By highlighting the importance of these territorial possessions and the experience of their inhabitants living under the sovereign power of Washington, Immerwahr generates a narrative that alters our perspective by presenting familiar things in a new or expanded way. So while we expect to read that race has played a central role in our national history, race relations in the Greater United States transcend the familiar cases of black-white and red-white because we encounter in these additional territories the specific sufferings of various other non-white peoples at the hand of white authorities. Examples include the massacres of civilians and torture of captives in the long Philippine war for independence; the callous manipulation of Pacific islanders with regard to the testing of atomic weapons on Bikini and Eniwetok; and the extensive medical experimentation on Puerto Ricans under the direction of Cornelius P. Rhoads, who called them “the dirtiest, laziest, most degenerate and thievish race of men ever inhabiting this sphere.”

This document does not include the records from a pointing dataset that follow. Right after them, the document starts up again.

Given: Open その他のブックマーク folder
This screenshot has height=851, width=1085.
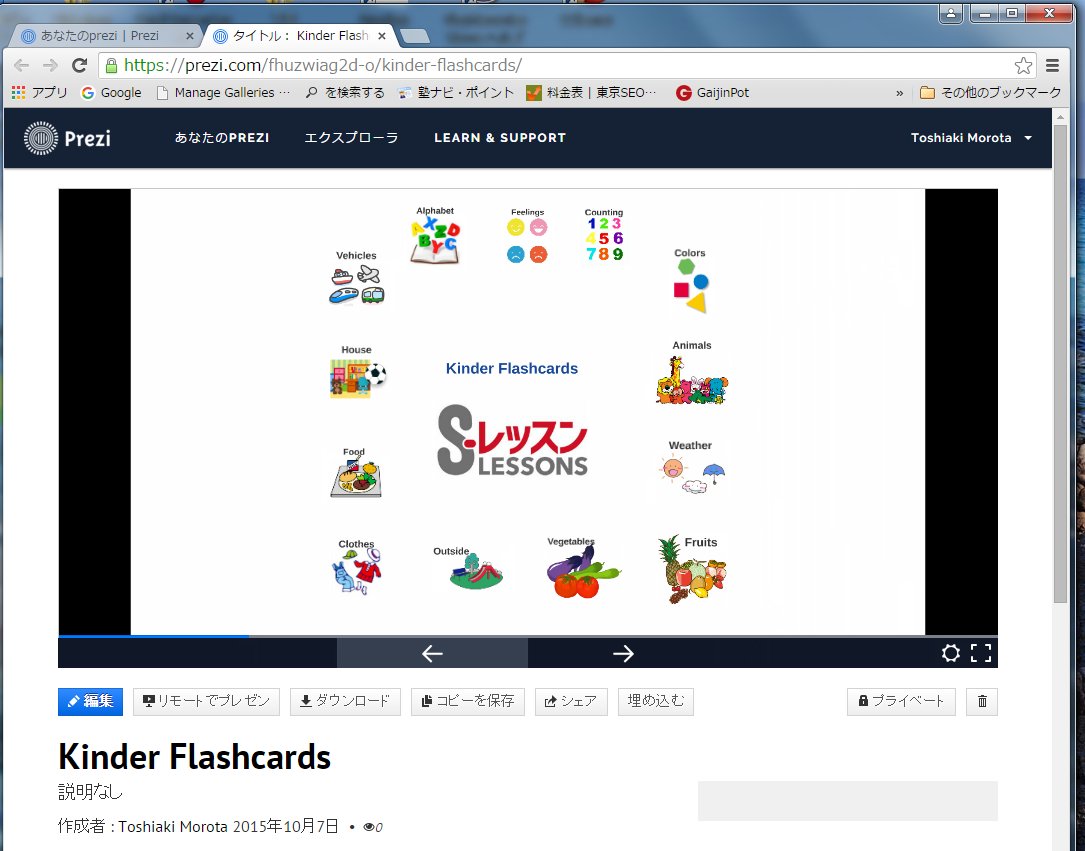Looking at the screenshot, I should [x=989, y=93].
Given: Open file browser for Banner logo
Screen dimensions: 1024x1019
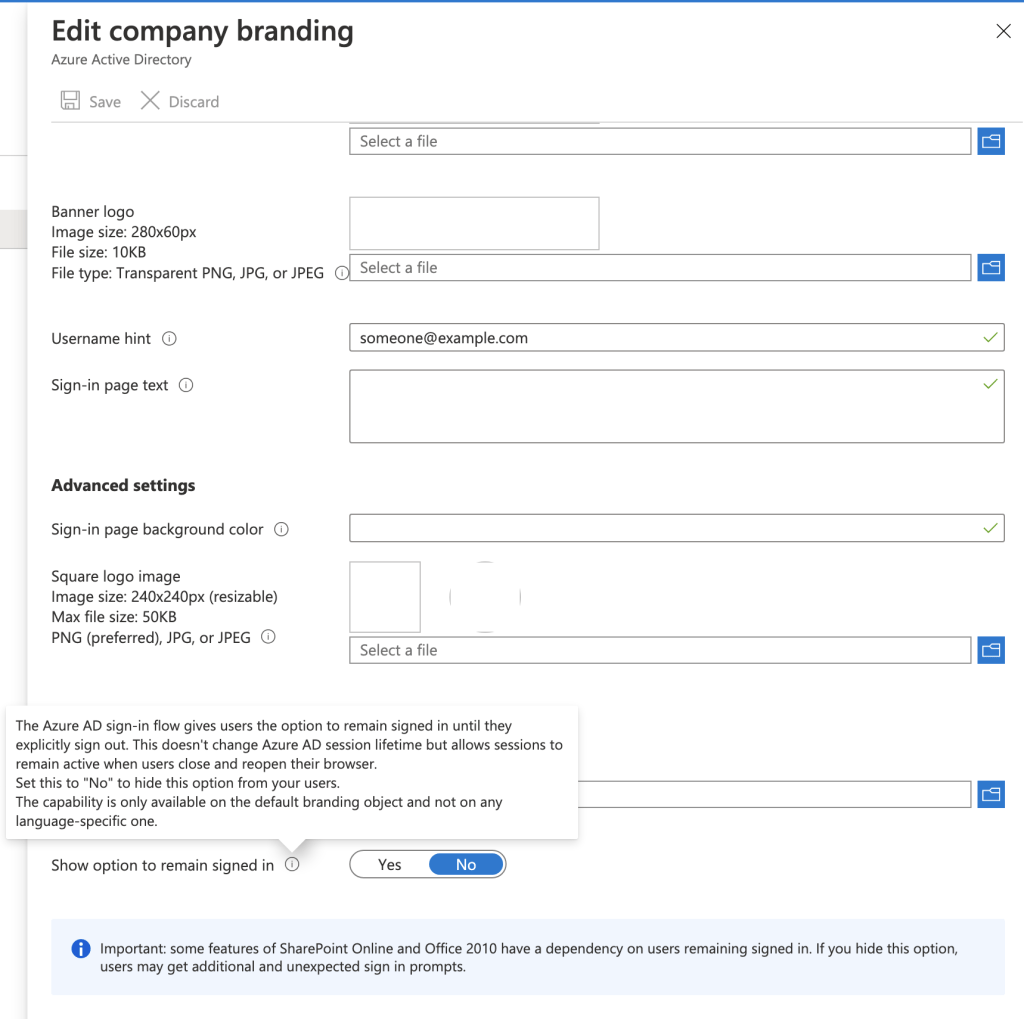Looking at the screenshot, I should tap(990, 268).
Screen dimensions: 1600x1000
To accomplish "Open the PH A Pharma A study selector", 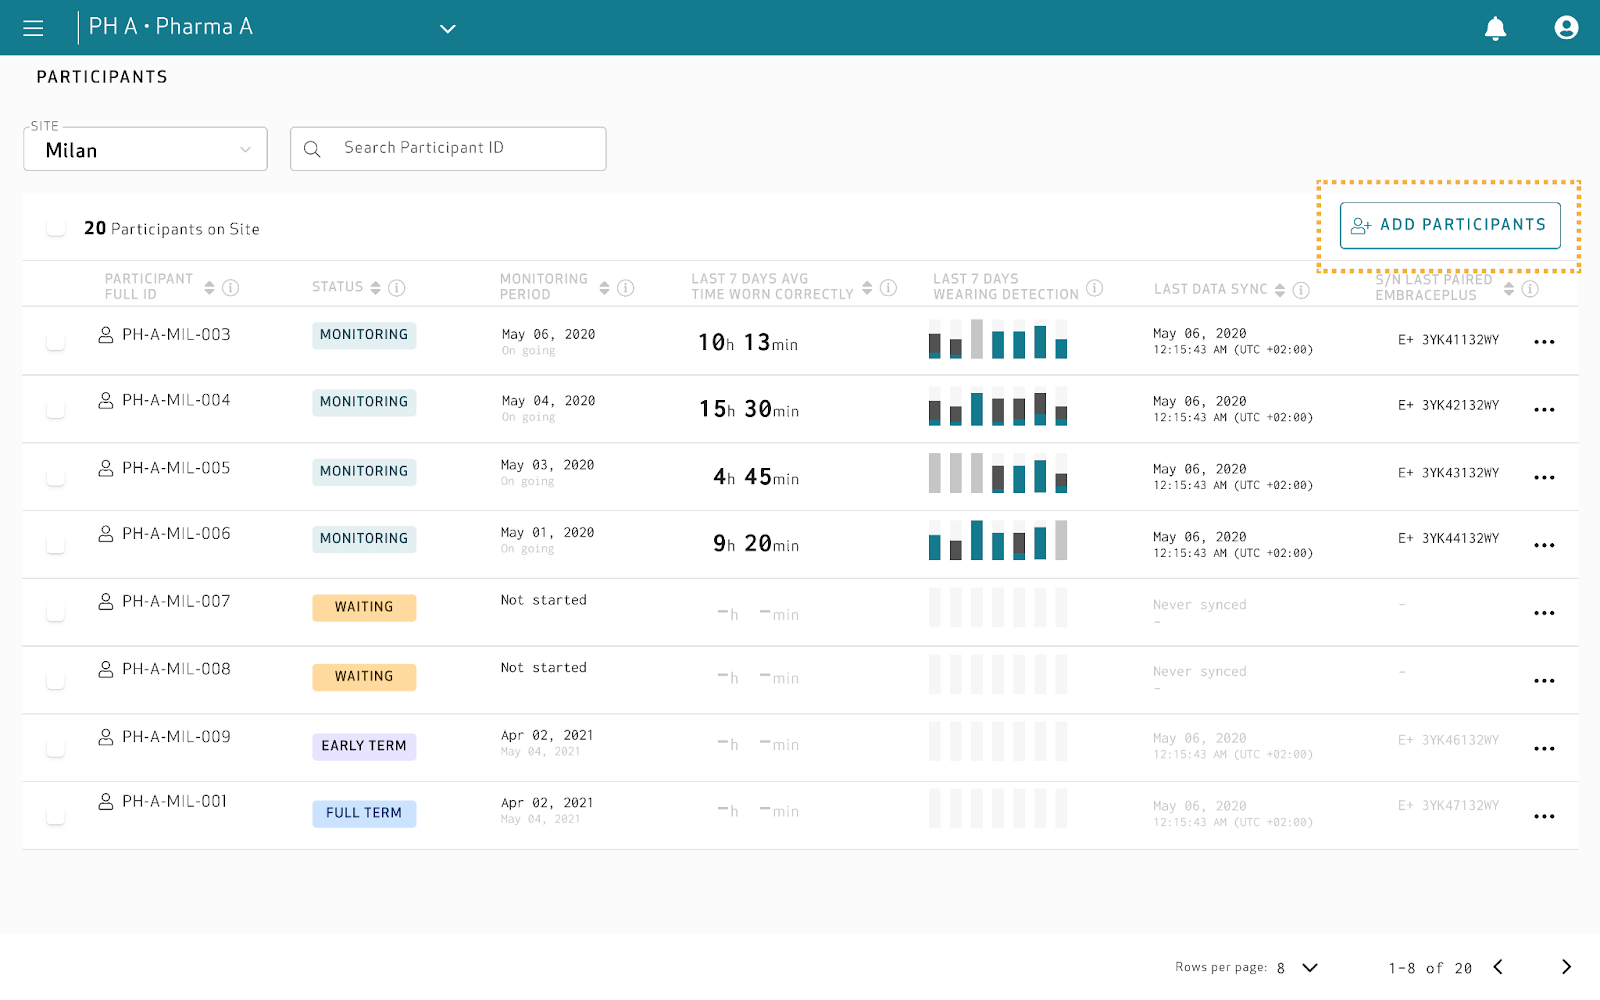I will (448, 28).
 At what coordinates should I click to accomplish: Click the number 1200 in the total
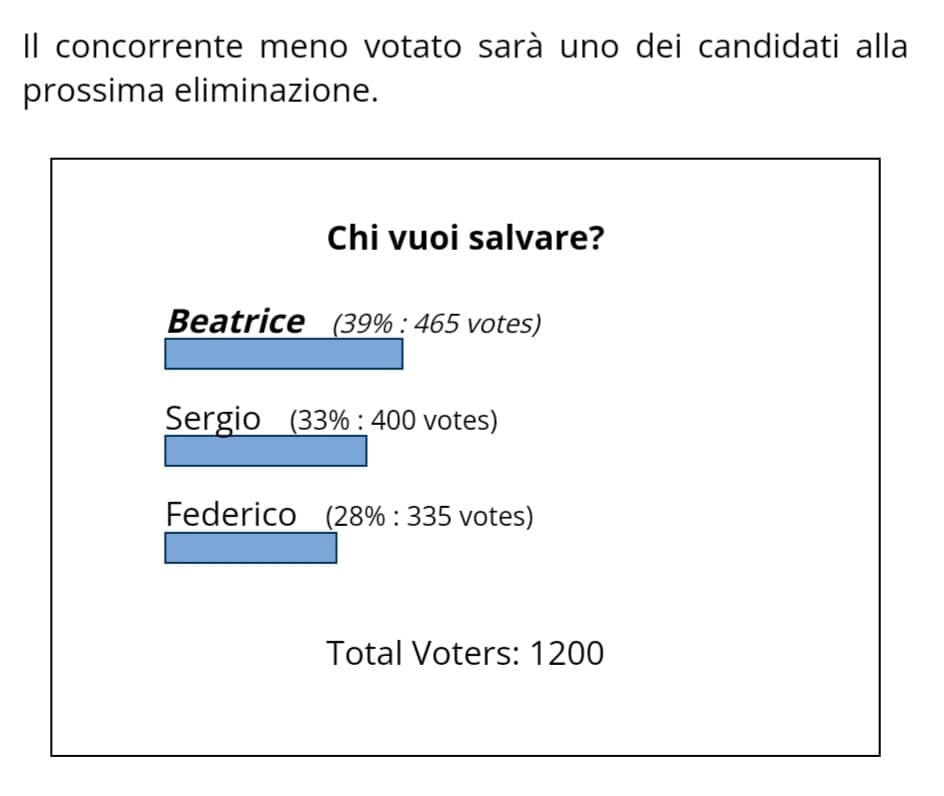pyautogui.click(x=567, y=653)
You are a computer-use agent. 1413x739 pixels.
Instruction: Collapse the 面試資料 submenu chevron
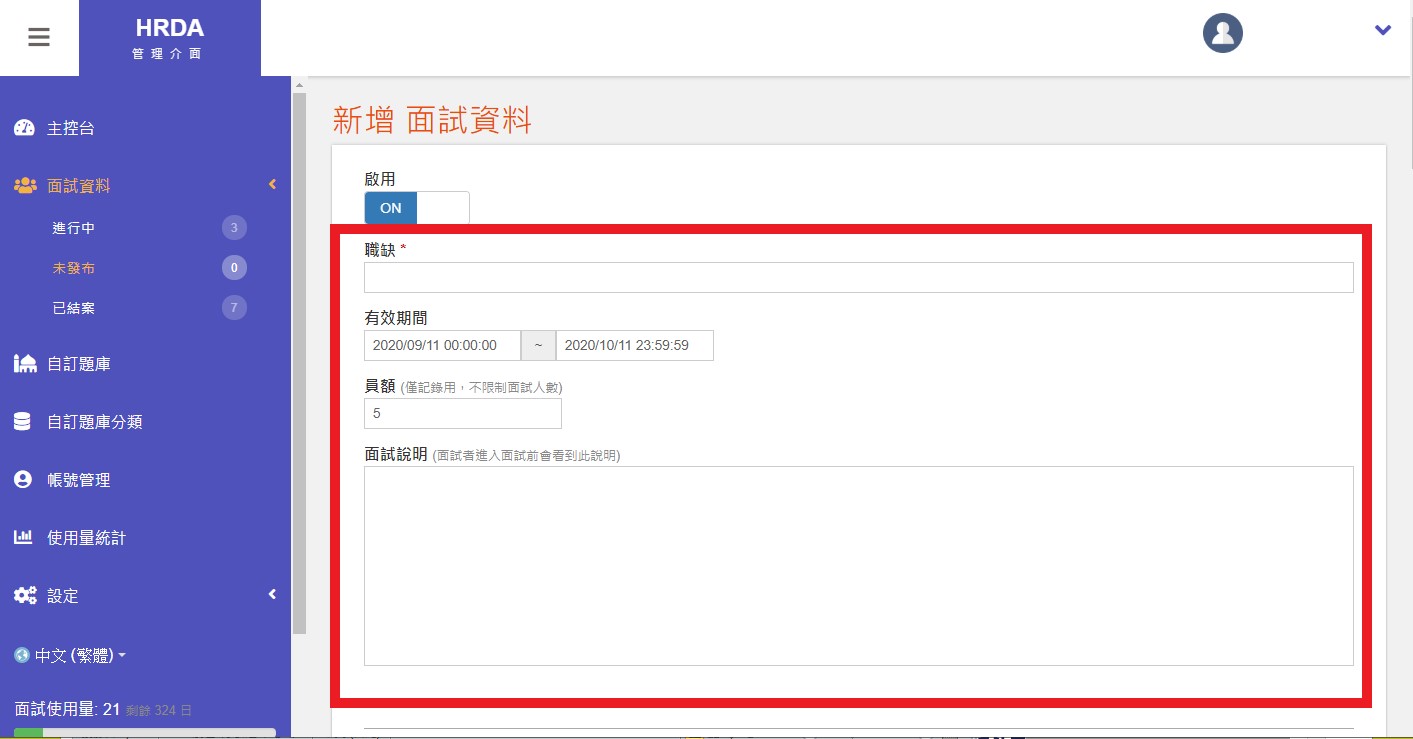tap(272, 184)
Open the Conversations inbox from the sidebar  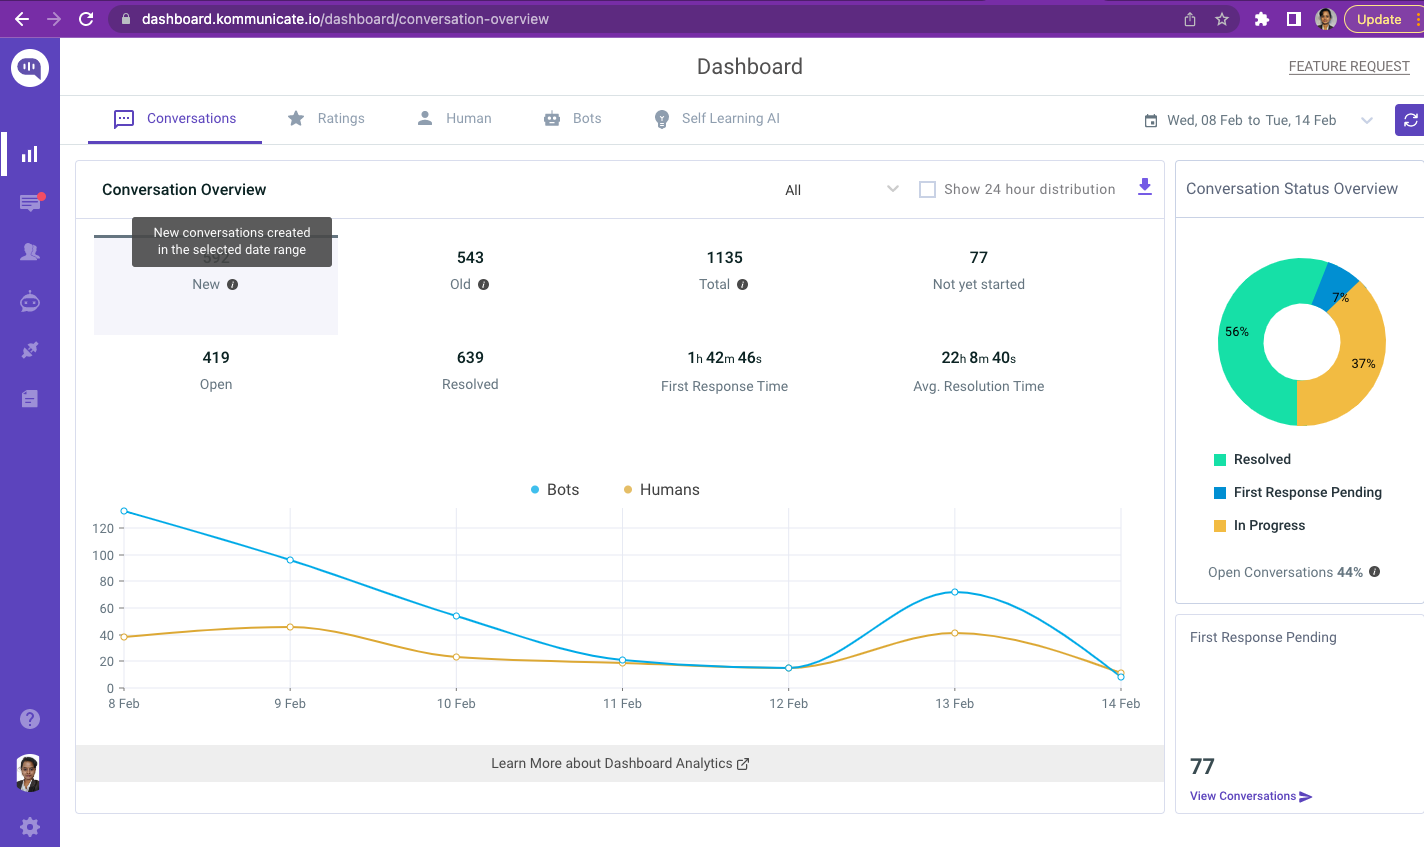pyautogui.click(x=30, y=202)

In 1980, the American Association for Cancer Research established the prestigious Cornelius P. Rhoads Memorial Award with no awareness of his Caribbean crimes, and they granted it annually for twenty-three years to outstanding young cancer researchers before anyone objected. Immerwahr tells us that such an extraordinary oversight was possible only because of the “complete segregation of information between Puerto Rico and the mainland,” pointedly concluding that “that’s how you hide an empire.”
Another way to hide an empire is to radically reconfigure it. Today the US has what Immerwahr calls a “pointillist empire” of some 800 military bases scattered around the globe, all on foreign soil over which the US nevertheless exercises full legal control. No colonies visible on the map? Abracadabra! No empire.
According to Andrew Bacevich, a retired US Army Colonel and Boston University Professor Emeritus, How to Hide an Empire is “brilliantly conceived, utterly original, and immensely entertaining – simultaneously vivid, sardonic, and deadly serious.” This high praise is well earned and fully deserved.
Doug Heath retired as Professor Emeritus of Geography, Geology, and Environmental Studies at Northampton Community College. Since then he has taught a course in World Geography and Global Issues as an adjunct professor at Moravian College.